So we're using that

\(\displaystyle A^X + B^Y = C^Z \Rightarrow A^X + B^Y \equiv C^Z\ (\text{mod}\ N)\ \forall N\in\mathbb{Z},N>0\)

The contrapositive yields the test:

\(\displaystyle \text{Let}\ N\in\mathbb{Z},N>0\text{. Then}\ A^X + B^Y \not\equiv C^Z\ (\text{mod}\ N) \Rightarrow A^X + B^Y \ne C^Z\)

Of course, if we find that \(\displaystyle A^X + B^Y \equiv C^Z\ (\text{mod}\ N)\) then we cannot conclude whether or not \(\displaystyle A^X + B^Y = C^Z\).

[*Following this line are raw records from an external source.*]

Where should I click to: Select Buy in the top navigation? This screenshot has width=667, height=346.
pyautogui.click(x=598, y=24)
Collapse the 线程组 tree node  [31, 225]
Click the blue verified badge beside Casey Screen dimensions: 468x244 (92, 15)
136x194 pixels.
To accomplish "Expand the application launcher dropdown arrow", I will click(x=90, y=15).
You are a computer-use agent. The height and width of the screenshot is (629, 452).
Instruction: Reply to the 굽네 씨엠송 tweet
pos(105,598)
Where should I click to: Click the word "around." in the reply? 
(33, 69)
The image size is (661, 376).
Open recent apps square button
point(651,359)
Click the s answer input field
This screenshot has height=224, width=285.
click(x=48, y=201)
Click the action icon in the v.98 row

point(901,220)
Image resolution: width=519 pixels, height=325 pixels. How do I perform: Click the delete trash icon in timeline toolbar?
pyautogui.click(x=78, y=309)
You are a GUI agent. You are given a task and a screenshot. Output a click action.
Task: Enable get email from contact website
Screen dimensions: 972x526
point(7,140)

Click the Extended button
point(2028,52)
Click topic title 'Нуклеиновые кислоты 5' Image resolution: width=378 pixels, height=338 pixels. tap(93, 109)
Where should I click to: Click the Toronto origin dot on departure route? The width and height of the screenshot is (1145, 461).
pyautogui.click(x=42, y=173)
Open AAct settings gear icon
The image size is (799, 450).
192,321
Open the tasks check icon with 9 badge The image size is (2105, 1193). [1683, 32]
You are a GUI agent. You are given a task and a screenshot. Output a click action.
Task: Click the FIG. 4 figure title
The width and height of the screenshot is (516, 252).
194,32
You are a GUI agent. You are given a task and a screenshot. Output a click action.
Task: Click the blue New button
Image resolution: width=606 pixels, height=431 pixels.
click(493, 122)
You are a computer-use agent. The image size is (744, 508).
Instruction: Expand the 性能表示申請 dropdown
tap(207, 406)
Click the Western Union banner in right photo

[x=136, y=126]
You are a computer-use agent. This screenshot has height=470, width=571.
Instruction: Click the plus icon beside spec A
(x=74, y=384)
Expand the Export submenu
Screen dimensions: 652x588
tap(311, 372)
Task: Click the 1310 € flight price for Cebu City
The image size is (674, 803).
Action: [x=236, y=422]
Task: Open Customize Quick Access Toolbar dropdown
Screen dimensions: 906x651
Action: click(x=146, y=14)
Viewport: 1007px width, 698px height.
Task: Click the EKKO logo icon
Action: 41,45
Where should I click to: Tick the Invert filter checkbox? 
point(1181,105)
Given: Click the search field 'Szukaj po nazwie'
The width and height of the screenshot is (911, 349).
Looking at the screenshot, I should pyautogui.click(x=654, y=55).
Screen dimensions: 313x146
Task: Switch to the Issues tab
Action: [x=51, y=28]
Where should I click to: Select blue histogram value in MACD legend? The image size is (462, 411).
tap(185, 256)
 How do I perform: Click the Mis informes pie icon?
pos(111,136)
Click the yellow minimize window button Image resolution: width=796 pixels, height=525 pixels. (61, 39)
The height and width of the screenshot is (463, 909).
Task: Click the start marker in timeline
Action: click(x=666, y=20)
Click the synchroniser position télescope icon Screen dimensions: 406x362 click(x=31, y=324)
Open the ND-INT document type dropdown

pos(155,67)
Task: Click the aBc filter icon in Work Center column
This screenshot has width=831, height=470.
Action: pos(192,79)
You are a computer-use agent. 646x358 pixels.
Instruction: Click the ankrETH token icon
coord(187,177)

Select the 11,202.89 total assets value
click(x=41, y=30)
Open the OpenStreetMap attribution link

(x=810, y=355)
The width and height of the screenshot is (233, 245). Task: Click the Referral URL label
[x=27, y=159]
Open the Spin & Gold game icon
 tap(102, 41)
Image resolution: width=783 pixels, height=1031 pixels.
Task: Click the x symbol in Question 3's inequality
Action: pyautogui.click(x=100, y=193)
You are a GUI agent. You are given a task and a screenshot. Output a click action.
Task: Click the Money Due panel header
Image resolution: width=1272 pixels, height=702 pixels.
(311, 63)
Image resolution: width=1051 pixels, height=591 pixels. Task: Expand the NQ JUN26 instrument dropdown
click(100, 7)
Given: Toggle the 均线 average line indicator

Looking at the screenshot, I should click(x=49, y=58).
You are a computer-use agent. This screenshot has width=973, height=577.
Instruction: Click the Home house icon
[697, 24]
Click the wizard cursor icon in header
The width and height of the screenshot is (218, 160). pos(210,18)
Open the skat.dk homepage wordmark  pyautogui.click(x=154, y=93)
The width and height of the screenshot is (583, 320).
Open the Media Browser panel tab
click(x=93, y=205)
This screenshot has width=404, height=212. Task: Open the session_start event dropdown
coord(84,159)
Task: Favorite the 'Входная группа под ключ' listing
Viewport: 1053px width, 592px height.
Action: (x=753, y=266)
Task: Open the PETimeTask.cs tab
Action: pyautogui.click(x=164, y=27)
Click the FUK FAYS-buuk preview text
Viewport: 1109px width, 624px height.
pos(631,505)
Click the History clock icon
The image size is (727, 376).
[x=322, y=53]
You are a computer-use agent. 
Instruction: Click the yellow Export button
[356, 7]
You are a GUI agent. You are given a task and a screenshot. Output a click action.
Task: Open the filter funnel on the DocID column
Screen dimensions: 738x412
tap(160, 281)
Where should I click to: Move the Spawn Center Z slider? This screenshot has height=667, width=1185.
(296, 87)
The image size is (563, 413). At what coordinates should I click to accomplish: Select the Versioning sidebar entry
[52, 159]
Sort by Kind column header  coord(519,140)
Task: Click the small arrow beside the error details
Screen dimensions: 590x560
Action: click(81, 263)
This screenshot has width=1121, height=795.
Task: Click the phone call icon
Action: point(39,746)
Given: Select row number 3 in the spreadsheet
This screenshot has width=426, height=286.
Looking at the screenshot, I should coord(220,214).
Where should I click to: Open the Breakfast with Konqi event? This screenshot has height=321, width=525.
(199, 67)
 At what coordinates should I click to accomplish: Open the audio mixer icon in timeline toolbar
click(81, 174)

I'm guessing that A,B,C are small enough such that "N is large" means N is greater than A,B,C. This would mean that choosing N prime implies \(\displaystyle \gcd(A,N) = \gcd(B,N) = \gcd(C,N) = 1\). I think we want this because: consider the set \(\displaystyle S=\{A^1, A^2, ..., A^{N-1}\}\). If \(\displaystyle \gcd(A,N) \ne 1\) then there must be duplicates in S mod N. The number of distinct elements of S is maximized (probabilistically) for N prime. See

A046144 at OEIS; the sequence is the number of primitive roots of n. So thinking in terms of probability, choosing N prime basically increases the population size, thus giving lower probability that two randomly chosen elements add to a third element, thus giving higher probability that the test will successfully weed out false equations.

Anyone else care to validate my reasoning? I'm a little unsure.